Gaya Hidup | 2022-06-19 19:06:09
hangout/@KampusProduction on Pexels

Sebagai makhluk sosial, kita perlu bergaul dan bersosialisasi. Memiliki teman, rekan seperjuangan, bahkan kekasih adalah impian setiap orang. Namun, hal ini tidak mudah didapatkan jika orang tersebut bersifat tertutup dan lebih suka mengisolasikan diri. Orang-orang jelas lebih menyukai pribadi yang menyenangkan dan friendly.

People pleaser menjadi salah satu fenomena yang berkaitan erat dengan pergaulan dan sosialisasi. Fenomena ini semakin dikenal ketika banyak sosial media yang mengkampanyekan tentang hal ini. Bisa dibilang people pleaser ini menjadi salah satu upaya bertahan di tengah kerasnya pergaulan masyarakat modern ini. Mengapa demikian?

People Pleaser atau Altruism?

Secara sederhana, people pleaser adalah orang baik yang suka menolong. Orang ini cenderung mengajukan diri untuk membantu secara sukarela. Ia juga orang yang sulit menolak permintaan orang lain karena rasa tidak enakan.
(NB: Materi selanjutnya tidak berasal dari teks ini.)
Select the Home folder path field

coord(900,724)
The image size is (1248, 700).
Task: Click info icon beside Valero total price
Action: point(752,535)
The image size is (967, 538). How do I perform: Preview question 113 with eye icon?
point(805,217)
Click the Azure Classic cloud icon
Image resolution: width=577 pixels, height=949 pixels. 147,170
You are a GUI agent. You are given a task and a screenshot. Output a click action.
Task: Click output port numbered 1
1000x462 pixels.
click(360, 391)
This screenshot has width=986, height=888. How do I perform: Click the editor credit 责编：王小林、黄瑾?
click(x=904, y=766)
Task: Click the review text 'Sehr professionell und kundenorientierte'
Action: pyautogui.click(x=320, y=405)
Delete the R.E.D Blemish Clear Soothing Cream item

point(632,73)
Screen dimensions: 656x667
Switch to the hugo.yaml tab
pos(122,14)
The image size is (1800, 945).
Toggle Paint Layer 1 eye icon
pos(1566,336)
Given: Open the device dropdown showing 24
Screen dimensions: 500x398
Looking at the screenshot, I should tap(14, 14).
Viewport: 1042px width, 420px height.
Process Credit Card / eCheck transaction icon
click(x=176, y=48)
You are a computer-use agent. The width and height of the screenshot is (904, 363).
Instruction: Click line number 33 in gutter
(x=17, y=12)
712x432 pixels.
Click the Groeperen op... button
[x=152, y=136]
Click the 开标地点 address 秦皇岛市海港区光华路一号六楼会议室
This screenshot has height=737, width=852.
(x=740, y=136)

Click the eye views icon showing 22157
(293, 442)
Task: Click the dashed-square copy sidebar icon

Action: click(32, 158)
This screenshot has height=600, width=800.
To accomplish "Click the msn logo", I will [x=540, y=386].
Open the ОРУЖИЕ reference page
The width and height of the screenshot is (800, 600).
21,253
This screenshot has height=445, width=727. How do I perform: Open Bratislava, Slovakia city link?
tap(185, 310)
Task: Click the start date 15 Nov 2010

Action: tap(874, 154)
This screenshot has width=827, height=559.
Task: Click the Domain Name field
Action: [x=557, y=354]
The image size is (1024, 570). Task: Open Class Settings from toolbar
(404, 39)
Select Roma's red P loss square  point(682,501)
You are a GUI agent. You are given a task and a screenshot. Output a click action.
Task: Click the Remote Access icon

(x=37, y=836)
People pleaser mirip dengan altruism karena keduanya sama-sama aktivitas menolong dan menguntungkan orang lain. Bedanya terdapat pada output yang diinginkan. People pleaser menginginkan validasi atas keberadaan dirinya dari orang lain, sedangkan altruism cenderung menolong karena memang merasa itulah kewajiban sebagai sesama makhluk sosial jadi tidak mengharapkan apapun sebagai balasan. Meskipun mendapat balasan, anggap saja itu cuma bonus.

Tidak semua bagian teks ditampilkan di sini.